Gemälde auf Blindrahmen
Aufgespannter textiler Bildträger, Ölmalerei, Überzug
Zierrahmen: nicht vorhanden
Die Restaurierung am Gemälde „Jesus fällt unter dem Kreuz II“ ist Teil eines Kreuzwegzyklus, dessen ikonografische und kunsthistorische Bedeutung in der christlichen Kunst ausführlich dokumentiert ist. Eine allgemein verständliche und detaillierte Übersicht zu den einzelnen Stationen des Kreuzwegs bietet katholisch.de.
Die Darstellung der dritten Station – Jesus fällt zum ersten Mal unter dem Kreuz II – ist ein zentrales Motiv der Passionsikonografie und wird in kirchlichen und kunsthistorischen Kontexten näher erläutert, unter anderem in der Beschreibung der 3. Station des Kreuzwegs.
Das Gemälde sowie die übrigen Gemälde des Ensembles wiesen deutlich beschädigte Textilträger sowie eine Bildschicht mit einem starken Krakelee und einer dicken Schmutzablagerung auf. Sie erforderten besondere Maßnahmen am Gewebe und an der Bildschicht.

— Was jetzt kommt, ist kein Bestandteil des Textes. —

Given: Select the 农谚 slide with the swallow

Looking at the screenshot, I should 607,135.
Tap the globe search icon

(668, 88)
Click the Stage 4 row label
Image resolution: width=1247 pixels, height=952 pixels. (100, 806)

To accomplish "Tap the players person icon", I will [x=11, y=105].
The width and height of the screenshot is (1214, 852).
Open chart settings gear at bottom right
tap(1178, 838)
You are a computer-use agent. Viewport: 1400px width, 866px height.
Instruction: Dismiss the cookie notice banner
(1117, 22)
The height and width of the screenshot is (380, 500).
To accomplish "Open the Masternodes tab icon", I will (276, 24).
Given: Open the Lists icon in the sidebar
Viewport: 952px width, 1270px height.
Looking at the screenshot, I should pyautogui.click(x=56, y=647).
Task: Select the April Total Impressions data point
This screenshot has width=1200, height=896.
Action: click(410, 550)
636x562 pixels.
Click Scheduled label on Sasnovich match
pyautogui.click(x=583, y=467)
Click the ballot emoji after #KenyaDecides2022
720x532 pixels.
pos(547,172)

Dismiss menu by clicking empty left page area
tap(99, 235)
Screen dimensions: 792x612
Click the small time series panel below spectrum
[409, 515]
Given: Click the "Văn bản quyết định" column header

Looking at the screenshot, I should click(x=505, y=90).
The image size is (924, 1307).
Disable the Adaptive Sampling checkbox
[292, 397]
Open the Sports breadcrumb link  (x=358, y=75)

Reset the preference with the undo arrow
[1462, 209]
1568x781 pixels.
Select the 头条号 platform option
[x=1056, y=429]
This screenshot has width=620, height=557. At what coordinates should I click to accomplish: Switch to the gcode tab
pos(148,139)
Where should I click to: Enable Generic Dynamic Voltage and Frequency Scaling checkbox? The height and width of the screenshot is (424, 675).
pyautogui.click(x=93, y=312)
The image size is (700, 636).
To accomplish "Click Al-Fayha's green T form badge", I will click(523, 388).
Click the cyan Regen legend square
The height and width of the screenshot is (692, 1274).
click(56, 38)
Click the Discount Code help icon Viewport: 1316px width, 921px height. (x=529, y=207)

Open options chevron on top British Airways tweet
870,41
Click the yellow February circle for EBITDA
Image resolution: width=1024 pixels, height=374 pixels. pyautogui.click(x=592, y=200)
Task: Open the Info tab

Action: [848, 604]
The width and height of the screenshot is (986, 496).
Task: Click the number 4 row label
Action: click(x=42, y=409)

Auf Basis einer kunsttechnologischen Untersuchung wurde ein Konservierungs- und Restaurierungskonzept zum Gemälde entwickelt und praktisch umgesetzt.
Schwerpunkte der Arbeit lagen in der Stabilisierung des Trägers und der Bildschicht anhand umfangreicher Maßnahmen zur Trägerkonsolidierung und der Festigung und Planierung der Bildschicht, sowie der Reduzierung des getönten Überzuges. Darüber hinaus wurde ein Konservierungs- und Restaurierungskonzept für die Gemälde des Ensembles erarbeitet, um eine einheitliche und harmonische Struktur innerhalb des Kreuzwegstationszyklus sicherzustellen.